Field Required Description
Name Yes A unique name for the application.
Description No An optional description for the application.
Context Root Yes The context at which the application is accessed at the site.
Note:

This value must meet the following criteria:

  • It must start with /.
  • It can contain additional / path separators.
  • It must not end with /.
  • It must not contain wildcards or regular expression strings.
  • The combination of the Virtual Host and Context Root must be unique. The following is allowed and incoming requests will match the most specific path first:
    • vhost1:443/App
    • vhost1:443/App/Subpath
  • /pa is, by default, reserved for PingAccess and is not allowed as a Context Root. You can change this reserved path using the PingAccess Admin API.
Case Sensitive Path No Indicates whether or not to make request URL path matching case sensitive.
Virtual host(s) Yes Specifies the virtual host for the application. Click + Create to create a virtual host. See Creating new virtual hosts for more information.
Application Type Yes Specifies the application type, either Web, API, or Web + API.
  • If the Application Type is Web, select the Web Session if the application is protected and, if applicable, the Web Identity Mapping for the application. Select an Authentication Challenge Policy to produce authentication challenges for the application. Click + Create to create a web session or identity mapping. You can enter an OpenID Connect Provider Issuer URL to replace the visible URL during authentication if the token provider supports it.

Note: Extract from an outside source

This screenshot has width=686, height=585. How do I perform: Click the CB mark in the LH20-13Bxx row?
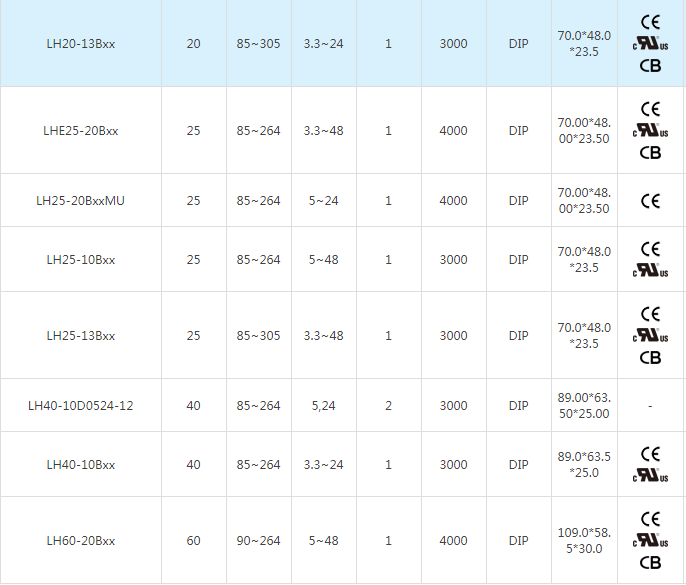(x=650, y=66)
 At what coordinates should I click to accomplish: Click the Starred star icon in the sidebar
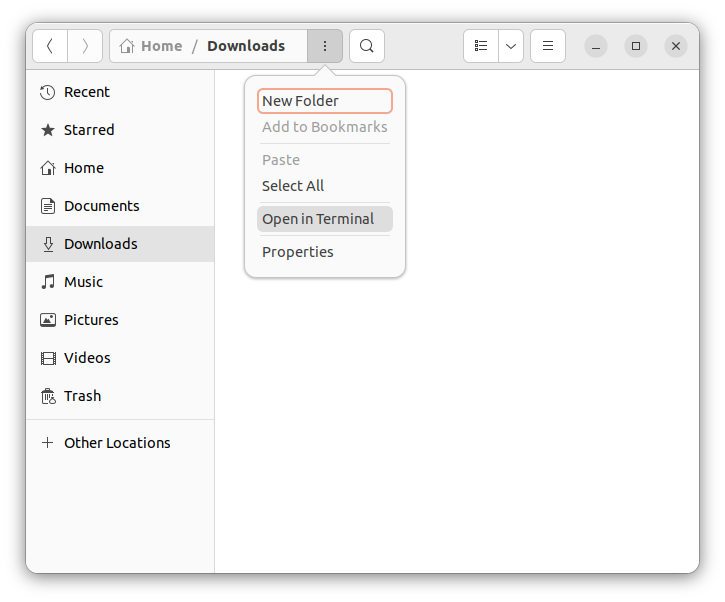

  • If the Application Type is API, specify whether or not you want to enable SPA Support. Indicate the method of Access Validation and, if applicable, select the API Identity Mapping for the application. Click + Create to create an access validation or identity mapping.
  • If the Application Type is Web + API, indicate the method of Access Validation. Select the Web Session and, if applicable, the Web Identity Mapping and API Identity Mapping to use for each type. Select an Authentication Challenge Policy to produce authentication challenges for the application. In this configuration, the web session is required and the API is protected by default. Click + Create to create an access validation, web session, web identity mapping, or API identity mapping. You can enter an OpenID Connect Provider Issuer URL to replace the visible URL during authentication if the token provider supports it. Specify whether or not you want to enable SPA Support
Destination Yes Specifies the application destination type, either Site, Agent, or Sideband.
  • If the destination is a Site, select the Site requests are sent to when access is granted. If HTTPS is required to access this application, and at least one non-secure HTTP listening port is defined, select the Require HTTPS option. Click + Create to create a Site. For more information, see Adding sites.
  • If the destination is an Agent, select the agent which intercepts and validates access requests for the Application. Click + Create to create an Agent. For more information, see Adding agents.
  • If the destination is Sideband, select the sideband client that queries PingAccess for authorization and request/response modification. Click + Create to create a sideband client. For more information, see Adding sideband clients.
Enabled No Select to enable the application and allow it to process requests.